DiffArray Performance

Alastair Reid alastair at reid-consulting-uk.ltd.uk
Mon Oct 27 16:17:05 EST 2003


> [Binary tree] seems to be taking about 4.8 seconds (of 5.1 seconds total
> program execution time) for the input I'm using. I thought using
> DiffArrays might be faster, but no such luck.
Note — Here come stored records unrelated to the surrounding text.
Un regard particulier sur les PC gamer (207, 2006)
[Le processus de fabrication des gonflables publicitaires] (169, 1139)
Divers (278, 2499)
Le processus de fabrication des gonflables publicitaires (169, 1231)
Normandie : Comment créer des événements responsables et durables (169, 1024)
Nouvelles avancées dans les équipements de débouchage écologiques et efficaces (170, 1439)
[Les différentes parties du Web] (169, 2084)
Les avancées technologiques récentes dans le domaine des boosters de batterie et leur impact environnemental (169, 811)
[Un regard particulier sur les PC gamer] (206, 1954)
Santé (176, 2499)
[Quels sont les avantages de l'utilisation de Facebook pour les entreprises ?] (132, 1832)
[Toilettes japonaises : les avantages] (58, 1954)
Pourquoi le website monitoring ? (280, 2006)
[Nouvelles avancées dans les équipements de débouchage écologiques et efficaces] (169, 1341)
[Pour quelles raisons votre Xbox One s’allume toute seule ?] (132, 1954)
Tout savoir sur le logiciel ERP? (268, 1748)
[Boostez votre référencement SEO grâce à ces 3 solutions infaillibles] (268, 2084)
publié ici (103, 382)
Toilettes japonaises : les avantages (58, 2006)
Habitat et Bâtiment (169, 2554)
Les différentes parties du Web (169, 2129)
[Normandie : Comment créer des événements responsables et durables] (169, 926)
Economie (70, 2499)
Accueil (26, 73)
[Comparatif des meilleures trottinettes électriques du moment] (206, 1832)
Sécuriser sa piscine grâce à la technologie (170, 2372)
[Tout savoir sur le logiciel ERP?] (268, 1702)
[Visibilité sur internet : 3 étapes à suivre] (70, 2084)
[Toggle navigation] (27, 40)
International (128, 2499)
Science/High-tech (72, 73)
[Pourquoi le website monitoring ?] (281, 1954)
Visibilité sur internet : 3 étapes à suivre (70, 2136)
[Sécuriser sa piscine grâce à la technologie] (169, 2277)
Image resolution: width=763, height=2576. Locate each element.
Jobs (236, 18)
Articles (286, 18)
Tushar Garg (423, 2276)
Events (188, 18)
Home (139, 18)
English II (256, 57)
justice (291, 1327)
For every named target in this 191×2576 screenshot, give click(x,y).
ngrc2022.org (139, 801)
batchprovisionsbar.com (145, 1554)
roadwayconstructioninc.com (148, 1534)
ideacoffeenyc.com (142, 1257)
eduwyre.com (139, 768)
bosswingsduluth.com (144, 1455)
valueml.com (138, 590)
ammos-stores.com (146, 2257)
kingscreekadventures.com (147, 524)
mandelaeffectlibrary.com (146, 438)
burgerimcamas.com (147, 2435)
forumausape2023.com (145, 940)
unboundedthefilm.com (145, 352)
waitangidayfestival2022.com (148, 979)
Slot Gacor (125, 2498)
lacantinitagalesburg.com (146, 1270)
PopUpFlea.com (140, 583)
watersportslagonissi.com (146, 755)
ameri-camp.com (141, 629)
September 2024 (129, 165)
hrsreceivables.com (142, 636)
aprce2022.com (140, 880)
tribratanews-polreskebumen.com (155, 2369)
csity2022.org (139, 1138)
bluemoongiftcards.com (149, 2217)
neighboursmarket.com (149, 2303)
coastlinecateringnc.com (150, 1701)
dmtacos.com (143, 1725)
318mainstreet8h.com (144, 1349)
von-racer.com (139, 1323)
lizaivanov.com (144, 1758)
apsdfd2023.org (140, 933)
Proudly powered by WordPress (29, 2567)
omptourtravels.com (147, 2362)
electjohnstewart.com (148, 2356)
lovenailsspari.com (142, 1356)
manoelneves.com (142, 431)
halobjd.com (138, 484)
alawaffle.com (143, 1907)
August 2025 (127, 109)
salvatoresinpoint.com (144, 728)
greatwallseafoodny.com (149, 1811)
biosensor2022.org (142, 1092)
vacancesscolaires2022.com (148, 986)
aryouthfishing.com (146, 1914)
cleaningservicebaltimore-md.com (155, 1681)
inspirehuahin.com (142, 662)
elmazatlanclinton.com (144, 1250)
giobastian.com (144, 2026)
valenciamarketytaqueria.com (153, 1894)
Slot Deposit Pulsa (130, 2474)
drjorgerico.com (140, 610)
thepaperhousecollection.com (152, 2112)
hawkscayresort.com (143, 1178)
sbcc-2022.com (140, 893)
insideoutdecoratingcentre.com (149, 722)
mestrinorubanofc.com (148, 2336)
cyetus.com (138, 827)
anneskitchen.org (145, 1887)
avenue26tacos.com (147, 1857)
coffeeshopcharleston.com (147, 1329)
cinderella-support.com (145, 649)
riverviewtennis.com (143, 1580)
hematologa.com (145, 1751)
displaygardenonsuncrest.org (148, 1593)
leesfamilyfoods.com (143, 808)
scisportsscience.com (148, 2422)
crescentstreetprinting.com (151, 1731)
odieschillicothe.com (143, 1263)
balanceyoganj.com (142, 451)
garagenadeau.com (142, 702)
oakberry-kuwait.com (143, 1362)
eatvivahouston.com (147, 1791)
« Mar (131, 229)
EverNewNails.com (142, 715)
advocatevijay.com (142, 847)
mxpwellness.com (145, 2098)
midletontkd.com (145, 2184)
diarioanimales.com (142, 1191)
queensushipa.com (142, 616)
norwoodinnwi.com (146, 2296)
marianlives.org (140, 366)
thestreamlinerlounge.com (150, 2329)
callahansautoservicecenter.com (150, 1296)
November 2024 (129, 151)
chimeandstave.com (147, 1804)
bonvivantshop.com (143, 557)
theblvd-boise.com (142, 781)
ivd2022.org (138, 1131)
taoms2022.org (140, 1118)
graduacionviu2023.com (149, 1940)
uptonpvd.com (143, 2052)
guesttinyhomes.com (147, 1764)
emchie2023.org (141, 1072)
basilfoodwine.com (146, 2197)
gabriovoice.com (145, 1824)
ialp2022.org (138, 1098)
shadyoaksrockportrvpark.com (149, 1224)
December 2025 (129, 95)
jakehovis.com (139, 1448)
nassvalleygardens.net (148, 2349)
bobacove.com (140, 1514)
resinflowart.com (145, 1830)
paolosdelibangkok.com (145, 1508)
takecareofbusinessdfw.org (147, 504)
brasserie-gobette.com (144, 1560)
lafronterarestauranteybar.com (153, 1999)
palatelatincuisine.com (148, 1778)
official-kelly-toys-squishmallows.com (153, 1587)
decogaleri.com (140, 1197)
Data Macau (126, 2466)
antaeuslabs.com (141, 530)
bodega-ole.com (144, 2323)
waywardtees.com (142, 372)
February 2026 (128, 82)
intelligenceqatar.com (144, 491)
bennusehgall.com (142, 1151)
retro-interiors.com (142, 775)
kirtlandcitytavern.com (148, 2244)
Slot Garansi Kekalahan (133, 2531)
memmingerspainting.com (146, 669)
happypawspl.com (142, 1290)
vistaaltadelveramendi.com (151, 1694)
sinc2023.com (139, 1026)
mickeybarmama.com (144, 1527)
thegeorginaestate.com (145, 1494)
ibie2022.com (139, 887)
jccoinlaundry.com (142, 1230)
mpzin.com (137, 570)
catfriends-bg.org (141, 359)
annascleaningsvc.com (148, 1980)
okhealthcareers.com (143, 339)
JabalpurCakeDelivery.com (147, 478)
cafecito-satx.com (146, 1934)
Execution time rose
> to 9.5 *minutes*.
>
> Is this what I should expect to see?

You don't mention _how_ you use diffarrays so I'll guess you're keeping the 
array in ascending order, finding the insertion point by binary search and 
inserting by copying bigger elements one place to the right.

Using binary trees (the code you copied), the cost of N insertions will be O(N 
* log N) assuming the input is in random order.

Using 'true' arrays (all operations constant time), the cost of copying values 
will dominate and inserting N elements will take O(N^2) time.  So, even in 
ideal circumstances, I'd expect it to be much slower for large N.

I think DiffArrays where most elements have been assigned to more than once 
have constant time update but linear time lookup.  So the total cost of 
moving the elements when you insert is still O(N^2) but finding where to 
insert will cost something closer to O(N * N * log N) since the cost of a 
single binary search will be O(N * log N).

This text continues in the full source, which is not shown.